Lin CH, Liao KC, Pu SJ, Chen YC, Liu MS. PLoS One 2011; 6(4): e18976.

Affiliation

Department of Internal Medicine, Chang Gung Memorial Hospital, Taipei, Taoyuan, Taiwan.

Copyright

(Copyright © 2011, Public Library of Science)

DOI

10.1371/journal.pone.0018976

PMID

21526155

PMCID

PMC3079754

Abstract

BACKGROUND: Falls are very common among the older people. Nearly one-third older people living in a community fall each year. However, few studies have examined factors associated with falls in a community-dwelling population of older Taiwanese adults. OBJECTIVES: To identify the associated factors for falls during the previous 12 months among the community-dwelling Taiwanese older people receiving annual geriatric health examinations. PARTICIPANTS: People aged sixty-five years or older, living in the community, assessed by annual geriatric health examinations METHODS: 1377 community-dwellers aged ≥65 years who received annual geriatric health examinations at one hospital in northern Taiwan between March and November of 2008. They were asked about their history of falls during the year prior to their most recent health examination. RESULTS: The average age of the 1377 participants was 74.9±6.8 years, 48.9% of which were women. Three-hundred and thirteen of the participants (22.7%) had at least one fall during the previous year.
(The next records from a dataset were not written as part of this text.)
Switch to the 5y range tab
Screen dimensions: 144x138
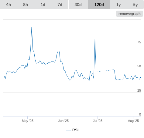point(135,5)
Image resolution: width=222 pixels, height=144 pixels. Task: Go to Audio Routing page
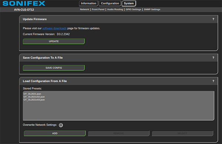tap(115, 10)
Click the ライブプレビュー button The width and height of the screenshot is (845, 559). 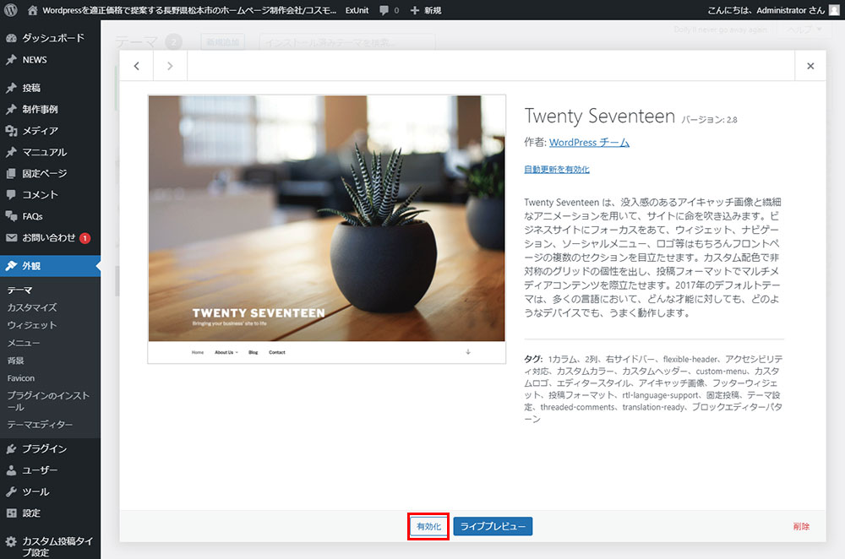coord(493,527)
Multivariate analysis showed that odds ratio for the risk of falling was 1.94 (95% CI 1.36-2.76) when the female gender group is compared with the male gender group. The adjusted odds ratios of age and waist circumference were 1.03 (95% CI 1.00-1.06) and 1.03 (95% CI 1.01-1.05) respectively. The adjusted odds ratios of visual acuity, Karnofsky scale, and serum albumin level were 0.34 (95% CI 0.15-0.76), 0.94 (95% CI 0.89-0.98), and 0.37 (95% CI 0.18-0.76) respectively. Larger waist circumference, older age, female gender, poorer visual acuity, lower score on the Karnofsky Performance Scale, and lower serum albumin level were the independent associated factors for falls. CONCLUSION: In addition to other associated factors, waist circumference should be included as a novel risk factor for falls.